Technologies & Tools

Some links below are affiliate links. We may earn a commission if you make a purchase.

Backend
Kafka
Used for handling large-scale messaging and data streaming at LinkedIn.
Machine Learning
Pro-ml
A framework developed to improve machine learning productivity and accessibility.
Data Storage
Pinot
A scalable, distributed OLAP data store for real-time analytics.
Data Streaming
Brooklin
A service for near real-time data streaming and change data capture.

Key Actionable Insights

1
Implementing ACLs effectively is crucial for maintaining data security as your application scales. Utilize caching techniques to improve access times and reduce load on your ACL management system.
As applications grow, the number of services and data access requests increases significantly. Efficiently managing ACLs ensures that data remains secure while still being accessible to authorized users.
2
Adopting a standardized machine learning framework like Pro-ML can drastically improve productivity across teams. This approach allows for easier collaboration and faster deployment of machine learning models.
When teams use disparate systems, it can lead to inefficiencies and difficulties in scaling.

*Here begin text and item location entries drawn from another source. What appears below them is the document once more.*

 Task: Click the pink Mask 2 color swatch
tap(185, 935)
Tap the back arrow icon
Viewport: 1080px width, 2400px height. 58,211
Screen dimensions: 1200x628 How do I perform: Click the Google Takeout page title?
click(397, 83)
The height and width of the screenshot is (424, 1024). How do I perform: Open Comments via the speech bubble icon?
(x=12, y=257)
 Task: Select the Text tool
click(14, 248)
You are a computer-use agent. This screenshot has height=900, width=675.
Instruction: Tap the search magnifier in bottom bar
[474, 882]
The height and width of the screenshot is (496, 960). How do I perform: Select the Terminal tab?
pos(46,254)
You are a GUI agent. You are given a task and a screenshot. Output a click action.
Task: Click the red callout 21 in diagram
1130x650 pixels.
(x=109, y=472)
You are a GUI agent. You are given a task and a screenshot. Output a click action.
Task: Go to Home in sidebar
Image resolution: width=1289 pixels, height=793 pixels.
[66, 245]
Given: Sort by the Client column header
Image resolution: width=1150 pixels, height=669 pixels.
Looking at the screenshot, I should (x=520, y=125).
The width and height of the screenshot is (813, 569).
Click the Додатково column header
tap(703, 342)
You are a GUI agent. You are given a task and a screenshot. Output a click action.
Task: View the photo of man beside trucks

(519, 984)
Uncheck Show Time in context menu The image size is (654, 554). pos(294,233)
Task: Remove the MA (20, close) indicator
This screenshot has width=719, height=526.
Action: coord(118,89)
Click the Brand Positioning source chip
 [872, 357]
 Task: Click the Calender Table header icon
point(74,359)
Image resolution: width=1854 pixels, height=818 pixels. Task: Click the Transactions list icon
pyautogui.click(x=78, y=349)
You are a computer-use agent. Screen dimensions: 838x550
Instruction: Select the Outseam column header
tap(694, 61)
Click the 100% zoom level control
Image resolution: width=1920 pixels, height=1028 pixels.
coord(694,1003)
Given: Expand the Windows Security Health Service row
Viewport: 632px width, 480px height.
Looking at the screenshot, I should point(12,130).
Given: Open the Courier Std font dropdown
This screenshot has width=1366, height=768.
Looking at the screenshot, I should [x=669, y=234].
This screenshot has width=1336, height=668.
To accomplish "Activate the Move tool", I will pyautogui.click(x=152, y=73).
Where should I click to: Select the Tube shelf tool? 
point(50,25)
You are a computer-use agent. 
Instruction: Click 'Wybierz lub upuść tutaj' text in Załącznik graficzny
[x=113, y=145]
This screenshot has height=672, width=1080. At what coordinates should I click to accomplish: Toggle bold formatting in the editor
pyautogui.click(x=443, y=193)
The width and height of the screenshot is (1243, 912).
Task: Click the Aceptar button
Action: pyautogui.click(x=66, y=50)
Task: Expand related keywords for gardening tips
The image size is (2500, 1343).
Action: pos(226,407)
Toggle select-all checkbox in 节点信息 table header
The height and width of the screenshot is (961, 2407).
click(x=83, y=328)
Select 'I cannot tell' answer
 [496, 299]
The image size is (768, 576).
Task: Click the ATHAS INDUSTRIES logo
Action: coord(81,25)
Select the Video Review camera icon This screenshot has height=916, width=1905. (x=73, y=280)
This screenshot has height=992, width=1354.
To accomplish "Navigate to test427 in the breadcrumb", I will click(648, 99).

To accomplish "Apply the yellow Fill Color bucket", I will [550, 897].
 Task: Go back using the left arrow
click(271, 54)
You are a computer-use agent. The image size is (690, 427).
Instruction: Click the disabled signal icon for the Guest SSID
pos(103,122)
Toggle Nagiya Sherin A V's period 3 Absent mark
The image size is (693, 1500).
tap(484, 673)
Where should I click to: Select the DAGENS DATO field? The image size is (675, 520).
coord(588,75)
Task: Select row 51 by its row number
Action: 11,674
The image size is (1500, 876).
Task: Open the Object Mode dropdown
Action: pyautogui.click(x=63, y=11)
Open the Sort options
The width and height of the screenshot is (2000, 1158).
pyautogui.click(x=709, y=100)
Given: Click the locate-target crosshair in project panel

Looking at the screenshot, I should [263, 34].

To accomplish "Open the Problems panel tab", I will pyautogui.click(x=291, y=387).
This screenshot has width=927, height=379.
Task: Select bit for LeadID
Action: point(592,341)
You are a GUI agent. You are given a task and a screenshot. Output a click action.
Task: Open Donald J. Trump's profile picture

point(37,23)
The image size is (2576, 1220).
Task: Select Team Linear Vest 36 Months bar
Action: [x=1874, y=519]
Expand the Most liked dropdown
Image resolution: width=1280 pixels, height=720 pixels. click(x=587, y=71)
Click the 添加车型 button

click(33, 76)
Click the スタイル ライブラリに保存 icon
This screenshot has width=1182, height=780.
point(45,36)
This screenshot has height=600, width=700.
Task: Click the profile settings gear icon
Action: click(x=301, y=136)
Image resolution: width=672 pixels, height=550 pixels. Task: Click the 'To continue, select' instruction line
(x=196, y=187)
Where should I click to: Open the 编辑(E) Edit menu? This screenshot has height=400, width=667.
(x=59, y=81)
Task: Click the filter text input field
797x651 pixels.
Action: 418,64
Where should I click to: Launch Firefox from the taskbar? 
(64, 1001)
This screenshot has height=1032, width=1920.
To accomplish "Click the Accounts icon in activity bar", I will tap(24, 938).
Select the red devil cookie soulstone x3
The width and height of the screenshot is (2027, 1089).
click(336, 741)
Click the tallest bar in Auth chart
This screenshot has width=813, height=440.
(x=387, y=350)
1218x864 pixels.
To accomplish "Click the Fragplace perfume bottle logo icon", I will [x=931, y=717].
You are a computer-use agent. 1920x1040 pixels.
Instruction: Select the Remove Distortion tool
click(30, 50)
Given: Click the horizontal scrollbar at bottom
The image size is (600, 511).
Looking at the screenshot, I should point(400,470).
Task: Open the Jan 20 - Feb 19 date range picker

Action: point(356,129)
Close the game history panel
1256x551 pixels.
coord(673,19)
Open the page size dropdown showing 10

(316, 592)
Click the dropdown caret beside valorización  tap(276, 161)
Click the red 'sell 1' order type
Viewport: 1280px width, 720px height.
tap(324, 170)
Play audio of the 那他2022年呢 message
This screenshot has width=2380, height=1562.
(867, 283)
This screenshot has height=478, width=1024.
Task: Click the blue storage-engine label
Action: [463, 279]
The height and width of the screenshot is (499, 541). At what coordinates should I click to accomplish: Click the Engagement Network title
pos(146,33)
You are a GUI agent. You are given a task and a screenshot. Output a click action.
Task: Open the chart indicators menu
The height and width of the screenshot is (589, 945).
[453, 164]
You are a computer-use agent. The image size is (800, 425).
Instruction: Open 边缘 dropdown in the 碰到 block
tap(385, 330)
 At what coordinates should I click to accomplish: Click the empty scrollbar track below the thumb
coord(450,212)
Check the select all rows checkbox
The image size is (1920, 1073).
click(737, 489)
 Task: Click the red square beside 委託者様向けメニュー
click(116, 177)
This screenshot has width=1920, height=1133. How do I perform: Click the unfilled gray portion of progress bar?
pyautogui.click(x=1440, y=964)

A unified framework streamlines processes and enhances the overall quality of machine learning outputs.
3
Utilizing a two-pass ranking system for content feeds can enhance user engagement by delivering more relevant content. This method allows for continuous optimization based on user interactions.
In competitive environments, providing users with the most relevant content can significantly impact retention and engagement metrics.

Common Pitfalls

1
Failing to standardize machine learning systems can lead to inefficiencies and difficulties in scaling.
When teams create bespoke systems, it becomes challenging to maintain and integrate them, which can slow down innovation and productivity.